Tuesday, April 25, 2006
A Former Duke Law Prof on Why He Gave Up his Green Card
Michael Byers, an expert in international law, holder of a Canada Research Chair at the University of British Columbia, and previously a law professor at Duke, wrote the following interesting opinion piece in a Toronto newspaper:
”This is the first time I've met someone who wanted to do that.“ The U.S. immigration officer's southern drawl, so out of place in the Vancouver airport, was accentuated by incredulity.
A "green card," which is actually off-white in colour and called a Permanent Resident Card, provides full rights to enter, live and work in the world's most powerful country. It conveys most of the advantages of U.S. citizenship, so much so that it can be traded in for an American passport after just five years. Yet there I was, 4½ years after I had acquired it, asking for my green card to be taken away.
Acquiring U.S. permanent residency is an arduous process, involving blood tests, chest X-rays and numerous documents, including police certificates attesting to a crime-free past. Even with a prominent sponsor, Duke University, it had taken me three years....
I was on my way to a conference in San Diego when I surrendered my green card. The next morning, out for an early run, I saw scores of Mexican men tending lawns and flowerbeds. Later, a woman from Guatemala cleaned my hotel room. I remembered one of my grad students at Duke, now a law professor in Mexico City, explaining that most of these labourers have forged social-security cards that are convincing enough to protect their employers from the police, while providing no protections for the workers.

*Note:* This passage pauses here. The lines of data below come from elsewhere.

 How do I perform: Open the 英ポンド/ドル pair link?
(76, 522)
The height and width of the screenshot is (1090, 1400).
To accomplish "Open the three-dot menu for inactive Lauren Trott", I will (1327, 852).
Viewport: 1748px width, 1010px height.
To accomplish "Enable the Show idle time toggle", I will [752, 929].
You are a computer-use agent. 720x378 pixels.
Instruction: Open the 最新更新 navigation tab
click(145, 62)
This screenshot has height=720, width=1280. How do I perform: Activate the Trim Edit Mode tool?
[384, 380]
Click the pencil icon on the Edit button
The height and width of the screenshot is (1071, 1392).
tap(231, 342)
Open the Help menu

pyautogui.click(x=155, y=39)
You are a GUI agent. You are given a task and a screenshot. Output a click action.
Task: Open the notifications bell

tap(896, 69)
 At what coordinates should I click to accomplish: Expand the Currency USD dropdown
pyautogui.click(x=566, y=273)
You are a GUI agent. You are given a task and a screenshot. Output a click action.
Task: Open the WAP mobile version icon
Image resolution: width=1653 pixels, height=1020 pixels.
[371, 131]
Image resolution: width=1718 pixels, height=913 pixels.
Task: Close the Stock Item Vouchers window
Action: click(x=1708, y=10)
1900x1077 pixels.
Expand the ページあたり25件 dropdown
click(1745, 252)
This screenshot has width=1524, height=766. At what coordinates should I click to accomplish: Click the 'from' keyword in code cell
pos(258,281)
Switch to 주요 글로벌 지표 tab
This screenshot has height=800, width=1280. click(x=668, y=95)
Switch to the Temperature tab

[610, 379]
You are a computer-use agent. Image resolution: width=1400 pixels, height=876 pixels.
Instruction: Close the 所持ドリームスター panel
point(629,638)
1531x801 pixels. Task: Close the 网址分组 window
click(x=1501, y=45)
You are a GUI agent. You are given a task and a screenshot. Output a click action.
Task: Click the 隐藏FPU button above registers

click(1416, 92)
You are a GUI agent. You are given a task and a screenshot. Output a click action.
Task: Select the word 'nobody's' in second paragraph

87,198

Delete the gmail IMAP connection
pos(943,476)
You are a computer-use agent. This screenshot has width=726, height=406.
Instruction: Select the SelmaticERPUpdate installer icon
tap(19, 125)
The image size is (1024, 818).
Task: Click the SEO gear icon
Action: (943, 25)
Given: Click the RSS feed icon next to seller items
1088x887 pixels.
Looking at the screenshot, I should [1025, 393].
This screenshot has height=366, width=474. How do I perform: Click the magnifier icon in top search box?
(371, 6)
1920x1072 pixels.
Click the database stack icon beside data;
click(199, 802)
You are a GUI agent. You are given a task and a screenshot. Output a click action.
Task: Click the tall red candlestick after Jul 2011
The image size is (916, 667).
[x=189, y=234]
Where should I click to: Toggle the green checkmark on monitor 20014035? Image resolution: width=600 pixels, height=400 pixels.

Six years ago, Globe and Mail columnist Jeffrey Simpson estimated that 660,000 Canadians were living and working illegally in the United States. Most Canadians blend in easily. But after Sept. 11, 2001, fear replaced curiosity as the standard response to things unknown. Before 9/11, my wife's English accent often generated a friendly response, including the comment "You sound just like Princess Diana." After the attacks, the warm chatter gave way to a strained silence.
At least my princess had a green card and was, therefore, on the legally advantageous side of the divide between "us" and "them." Thousands of men of Arab ethnicity were rounded up and either detained or deported without charge or access to lawyers. Significantly, none of them were citizens or permanent residents of the United States.
Of course, even U.S. citizenship does not provide the protections it once did. In 2002, the Bush administration jailed two Americans without charge or access to lawyers, in direct denial of habeas corpus, a common-law principle that dates back to Magna Carta. And then there is the secret, unconstitutional wiretapping program....
At the secondary screening, I was greeted by an immigration officer whose name tag and features suggested Vietnamese origins.
"Which form should I use?" he asked his supervisor. The supervisor, a stout man with a mid-western accent, gave a world-weary sigh. "Voluntaries get the short form."
It took 45 minutes to complete the short form. It was an entirely business-like procedure: No small talk, no smiles. At one point, I commented on the complexity of the process. He said, "Well, this is a big deal. It's like getting married."
No, I thought. It was more like getting divorced.
My wife and I had moved to North Carolina in 1999. The stock market was booming, most Americans felt prosperous and secure, and Bill Clinton -- despite Whitewater and Lewinsky -- was still capably in charge. It seemed obvious that one of two smart, experienced, open-minded internationalists, Al Gore or John McCain, would follow in January, 2001.
But then we were amused, perplexed and finally disgusted at the dirty tricks deployed in the 2000 election campaign, first to defeat Mr. McCain, and then to steal victory from Mr. Gore. And we felt nothing but horror as the Twin Towers collapsed, knowing not only that thousands of lives had been lost, but that Mr. Bush's neo-conservative advisers would seize their chance to plot a militaristic course.
My instinctive response was to put words to paper. Five days later, on Sept. 16, 2001, my article, "The hawks are hovering. Prepare for more bombs," appeared in London's Independent on Sunday. I continued to write, almost exclusively for British papers, chastising the Bush administration for its unnecessary violations of human rights and international law.
Needless to say, my opinions attracted considerable hostility, all the more so because I was expressing them from within a conservative law school at a conservative university in the very conservative South. I stood my ground, but it wasn't easy. And then it occurred to me: The United States wasn't my country; it wasn't a place for which I wanted to fight. My thoughts drifted northward, to the place where my values had been forged.
Within the parochial boundaries of American political discourse, it may surprise some to see Duke described as "conservative," though it is plainly apt with respect to the real issues at hand.
UPDATE: Here's a gem of a comment from that bastion of "thoughtful" right-wing legal commentary, The Volokh Conspiracy, in response to this article:
[Quoting another commenter] "If you don't remember the post 9/11 roundup of Arabic men who were deported, you weren't paying attention."
It is too bad that the US government waited until after there were 3000 dead Americans before performing that salutary bit of social hygine.